Dissimilarity partial least squares applied to non-linear modeling problems

• Published in: Chemometrics and intelligent laboratory systems Vol. 110; no. 1; pp. 156 - 162
• Main Authors: Zerzucha, P., Daszykowski, M., Walczak, B.
• Format: Journal Article
• Language: English
• Published: Elsevier B.V 15.01.2012
• Subjects: algorithms; data collection; Euclidean distance; Kernels; least squares; Local modeling; nonlinear models; Partial least squares; Similarity matrix; Kernels; Local modeling; Similarity matrix; Partial least squares; Euclidean distance
• ISSN: 0169-7439; 1873-3239; 1873-3239
• DOI: 10.1016/j.chemolab.2011.11.005

In this paper, dissimilarity partial least squares, which deals with non-linear modeling problems, is discussed.
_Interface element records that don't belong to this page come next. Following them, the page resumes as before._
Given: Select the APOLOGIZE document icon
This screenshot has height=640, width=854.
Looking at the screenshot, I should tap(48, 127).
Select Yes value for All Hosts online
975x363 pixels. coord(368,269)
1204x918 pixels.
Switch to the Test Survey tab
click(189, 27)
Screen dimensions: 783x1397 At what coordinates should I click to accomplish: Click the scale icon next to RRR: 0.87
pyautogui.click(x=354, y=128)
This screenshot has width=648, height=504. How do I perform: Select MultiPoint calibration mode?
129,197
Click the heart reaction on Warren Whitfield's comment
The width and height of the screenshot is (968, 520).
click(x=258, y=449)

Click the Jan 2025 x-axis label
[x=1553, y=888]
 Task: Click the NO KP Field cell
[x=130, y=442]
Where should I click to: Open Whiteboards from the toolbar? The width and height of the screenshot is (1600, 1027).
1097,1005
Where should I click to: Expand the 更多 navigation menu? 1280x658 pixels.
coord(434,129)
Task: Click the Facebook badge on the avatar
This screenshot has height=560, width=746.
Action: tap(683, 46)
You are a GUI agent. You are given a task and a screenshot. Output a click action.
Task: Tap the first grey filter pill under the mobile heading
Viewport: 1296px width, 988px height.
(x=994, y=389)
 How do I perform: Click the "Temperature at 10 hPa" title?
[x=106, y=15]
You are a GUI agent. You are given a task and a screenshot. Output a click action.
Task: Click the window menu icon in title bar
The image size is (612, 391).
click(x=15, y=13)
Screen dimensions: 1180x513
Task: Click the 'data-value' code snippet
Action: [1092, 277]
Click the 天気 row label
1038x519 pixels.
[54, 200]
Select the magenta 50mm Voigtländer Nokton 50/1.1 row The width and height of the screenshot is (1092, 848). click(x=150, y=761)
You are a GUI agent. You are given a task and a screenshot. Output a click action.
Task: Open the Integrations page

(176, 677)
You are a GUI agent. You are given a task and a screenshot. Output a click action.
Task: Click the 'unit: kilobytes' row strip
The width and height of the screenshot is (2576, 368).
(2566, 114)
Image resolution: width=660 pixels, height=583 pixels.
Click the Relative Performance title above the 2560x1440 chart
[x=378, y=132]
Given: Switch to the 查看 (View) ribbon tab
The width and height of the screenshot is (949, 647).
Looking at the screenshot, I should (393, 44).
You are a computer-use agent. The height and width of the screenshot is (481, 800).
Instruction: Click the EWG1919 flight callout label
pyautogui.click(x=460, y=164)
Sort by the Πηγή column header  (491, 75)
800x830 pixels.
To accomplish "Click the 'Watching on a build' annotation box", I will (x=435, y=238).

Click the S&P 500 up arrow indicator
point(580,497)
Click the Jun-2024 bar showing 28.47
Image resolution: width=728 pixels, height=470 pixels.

It is based on the classic partial least squares approach, where the dissimilarity matrix representing dissimilarities among data objects replaces explanatory variables. This enables the construction of a global model able to adjust to local data inhomogeneities. The method seems to be an attractive alternative to other hierarchical modeling approaches. It is fast and can be applied to data sets containing numerous objects and variables. The algorithm is very simple (the calculation of the distance matrix and the application of the PLS algorithm with a modified cross-validation procedure). The concept of representing data objects by their similarity or dissimilarity with respect to other objects (using e.g., Euclidean distances) has many other attractive applications, and is the subject of our on-going research. Performance of the proposed approach is illustrated using simulated and experimental data. ► New method which deals with non-linear modeling problems. ► Construction of a global model able to adjust to local data inhomogeneities. ► Attractive alternative to hierarchical modeling approaches. ► Method can be applied to data sets containing numerous objects and variables.